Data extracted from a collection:
•••••

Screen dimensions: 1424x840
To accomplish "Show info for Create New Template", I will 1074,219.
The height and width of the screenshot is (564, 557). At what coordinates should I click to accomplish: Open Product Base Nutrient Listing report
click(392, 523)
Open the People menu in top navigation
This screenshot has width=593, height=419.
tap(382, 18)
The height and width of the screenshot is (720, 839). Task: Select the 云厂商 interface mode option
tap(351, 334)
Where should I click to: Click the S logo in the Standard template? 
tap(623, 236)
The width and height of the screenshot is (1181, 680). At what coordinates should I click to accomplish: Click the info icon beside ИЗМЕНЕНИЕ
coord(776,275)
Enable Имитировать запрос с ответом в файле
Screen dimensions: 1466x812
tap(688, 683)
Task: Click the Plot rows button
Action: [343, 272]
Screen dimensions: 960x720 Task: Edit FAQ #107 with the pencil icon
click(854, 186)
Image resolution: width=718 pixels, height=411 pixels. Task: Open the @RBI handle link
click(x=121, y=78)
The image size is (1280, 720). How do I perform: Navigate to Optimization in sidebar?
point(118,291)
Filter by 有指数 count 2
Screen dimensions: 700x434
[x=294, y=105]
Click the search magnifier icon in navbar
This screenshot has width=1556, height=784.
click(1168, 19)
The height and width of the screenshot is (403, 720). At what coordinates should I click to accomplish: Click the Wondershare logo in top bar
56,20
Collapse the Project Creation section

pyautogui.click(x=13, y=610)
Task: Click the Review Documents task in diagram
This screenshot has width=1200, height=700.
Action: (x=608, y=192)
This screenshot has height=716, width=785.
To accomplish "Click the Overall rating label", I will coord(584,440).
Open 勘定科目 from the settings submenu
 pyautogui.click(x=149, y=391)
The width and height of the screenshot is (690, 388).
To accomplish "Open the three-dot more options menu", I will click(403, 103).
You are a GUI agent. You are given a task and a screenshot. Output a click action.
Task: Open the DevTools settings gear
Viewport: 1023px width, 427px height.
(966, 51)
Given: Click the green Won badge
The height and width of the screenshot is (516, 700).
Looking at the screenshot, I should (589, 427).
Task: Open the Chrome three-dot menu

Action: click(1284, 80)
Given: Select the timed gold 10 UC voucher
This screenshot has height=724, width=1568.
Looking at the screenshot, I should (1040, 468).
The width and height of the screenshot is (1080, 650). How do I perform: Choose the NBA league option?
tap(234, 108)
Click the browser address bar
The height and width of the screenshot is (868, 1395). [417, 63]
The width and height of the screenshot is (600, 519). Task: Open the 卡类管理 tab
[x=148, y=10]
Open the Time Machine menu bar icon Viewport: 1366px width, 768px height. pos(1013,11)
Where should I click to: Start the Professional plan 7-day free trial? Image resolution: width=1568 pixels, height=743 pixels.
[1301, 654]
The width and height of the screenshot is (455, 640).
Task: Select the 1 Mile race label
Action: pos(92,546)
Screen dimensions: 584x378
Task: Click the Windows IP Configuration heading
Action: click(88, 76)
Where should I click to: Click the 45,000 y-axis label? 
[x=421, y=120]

•••••

**Your objective**. Put into a numbered list the lines of the material above, beginning with the line containing "Where should I click to: Start" and continuing through the line containing "Action: pos(92,546)", and omit any blank lines.

**Correct result**.
1. Where should I click to: Start the Professional plan 7-day free trial? Image resolution: width=1568 pixels, height=743 pixels.
2. [1301, 654]
3. The width and height of the screenshot is (455, 640).
4. Task: Select the 1 Mile race label
5. Action: pos(92,546)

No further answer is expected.